McElroy explains what he found eye-opening was the increase in lateral movement witnessed by most respondents — i.e., the process by which attackers pivot from a compromised device to burrowing deeper into the corporate network.
He calls lateral movement "the new battleground," appearing in a quarter of all attacks, with attackers leveraging everything from script hosts and file storage (e.g., in the cloud) to PowerShell, business communications platforms, .NET, and numerous other dual-purpose tools to rummage around inside networks.
To account for the threat, organizations must consider solutions that provide visibility into all areas of the network, including the cloud, to ensure they can prevent, detect, and respond to attacks leveraging lateral movement.
"While lateral movement has always been a threat, we have seen an increasing percentage of east-west traffic not moving through the network," McElroy says. "In this situation, most security teams struggle unless their system and organization controls are equipped to see the lateral movement between workloads and containers on the hypervisor."
Attackers Targeting APIs with Greater Frequency
The report separately shows that API attacks are being seen by nearly a quarter (23%) of the respondents.
The most common types of API attacks include data exposure (experienced by 42% of respondents), SQL attacks (37%), API injection attacks (34%), and distributed denial-of-service (DDoS) attacks, experienced by a third of respondents.
McElroy says that while it can be difficult to determine a definitive number, if one looks broadly at threat reports from the last three years, API attacks are "definitely increasing."
"Given that APIs underpin technology stacks and ensure things like integrations, automations and orchestrations, the attackers understand the weaknesses in APIs and have been targeting them more frequently as a result," he says.
Risk of Burnout Still High, but Falling
Nearly half (47%) of survey respondents have experienced "burnout or extreme stress" in the past 12 months; however, this is down slightly from the 51% reported last year.
However, a higher percentage of those who have experienced burnout say they're more likely to consider leaving their job than those in the same group from the 2021 report.
Although battling something as big as employee burnout may seem daunting, there are practical steps security teams can take to streamline and ease user stress when it comes to security.

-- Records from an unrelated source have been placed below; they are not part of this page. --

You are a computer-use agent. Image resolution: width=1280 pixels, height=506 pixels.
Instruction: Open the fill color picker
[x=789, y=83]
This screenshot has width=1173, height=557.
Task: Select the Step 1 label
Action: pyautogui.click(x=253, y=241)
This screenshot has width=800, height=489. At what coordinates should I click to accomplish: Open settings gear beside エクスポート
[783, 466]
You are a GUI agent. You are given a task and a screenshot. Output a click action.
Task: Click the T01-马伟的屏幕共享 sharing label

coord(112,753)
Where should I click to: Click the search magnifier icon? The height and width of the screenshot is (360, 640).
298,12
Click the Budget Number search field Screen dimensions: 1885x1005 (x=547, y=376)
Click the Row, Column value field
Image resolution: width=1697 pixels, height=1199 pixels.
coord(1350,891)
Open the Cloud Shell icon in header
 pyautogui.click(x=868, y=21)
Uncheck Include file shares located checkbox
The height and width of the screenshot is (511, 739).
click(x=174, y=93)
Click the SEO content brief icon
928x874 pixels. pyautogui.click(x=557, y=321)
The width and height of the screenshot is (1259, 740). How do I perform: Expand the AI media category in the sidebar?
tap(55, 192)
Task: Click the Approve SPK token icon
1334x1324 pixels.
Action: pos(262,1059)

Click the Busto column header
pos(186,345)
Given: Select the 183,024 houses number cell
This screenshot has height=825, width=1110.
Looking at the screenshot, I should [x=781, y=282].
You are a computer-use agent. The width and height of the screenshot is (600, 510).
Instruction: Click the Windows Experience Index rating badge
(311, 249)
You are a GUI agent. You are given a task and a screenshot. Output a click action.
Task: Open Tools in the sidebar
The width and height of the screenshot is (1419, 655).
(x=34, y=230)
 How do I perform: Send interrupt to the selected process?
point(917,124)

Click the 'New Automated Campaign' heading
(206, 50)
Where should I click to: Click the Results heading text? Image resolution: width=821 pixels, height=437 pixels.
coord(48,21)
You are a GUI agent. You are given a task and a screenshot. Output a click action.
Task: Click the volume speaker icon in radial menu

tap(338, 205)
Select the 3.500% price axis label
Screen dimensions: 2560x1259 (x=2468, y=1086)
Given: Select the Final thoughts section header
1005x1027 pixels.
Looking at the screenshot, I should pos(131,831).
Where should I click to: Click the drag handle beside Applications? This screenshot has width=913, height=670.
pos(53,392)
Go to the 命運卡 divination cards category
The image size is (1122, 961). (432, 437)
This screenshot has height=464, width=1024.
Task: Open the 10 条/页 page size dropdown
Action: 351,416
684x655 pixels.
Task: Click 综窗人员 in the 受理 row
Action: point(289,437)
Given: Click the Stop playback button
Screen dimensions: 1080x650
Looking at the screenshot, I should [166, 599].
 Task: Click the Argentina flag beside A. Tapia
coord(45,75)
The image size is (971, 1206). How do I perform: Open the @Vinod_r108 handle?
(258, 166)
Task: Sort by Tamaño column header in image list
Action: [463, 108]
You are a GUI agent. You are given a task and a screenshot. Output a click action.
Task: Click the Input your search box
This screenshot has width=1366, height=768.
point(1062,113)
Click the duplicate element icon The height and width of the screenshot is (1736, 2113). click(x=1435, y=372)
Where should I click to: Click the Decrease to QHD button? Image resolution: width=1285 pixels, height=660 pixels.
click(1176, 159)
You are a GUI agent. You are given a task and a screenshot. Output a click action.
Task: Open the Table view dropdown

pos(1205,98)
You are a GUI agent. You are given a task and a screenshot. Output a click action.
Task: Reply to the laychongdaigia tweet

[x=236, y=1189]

The report, for instance, indicates measures such as flexible hours, investment in further education, and days off for well-being were having a positive effect preventing burnout.
McElroy explains that along with smart steps to address employee wellness, dealing with the tsunami of threats is getting a little easier.
"Defenders have also already begun implementing new strategies and methods to stem the tide of incursions," he says.
The report says that 75% of organizations have employed virtual patching as an emergency mechanism, nearly 90% of respondents now say they are able to disrupt an adversary’s activities, and 74% report that IR engagements are resolved in a day or less.
"These are all signs that reflect the growing maturity of security teams," McElroy says.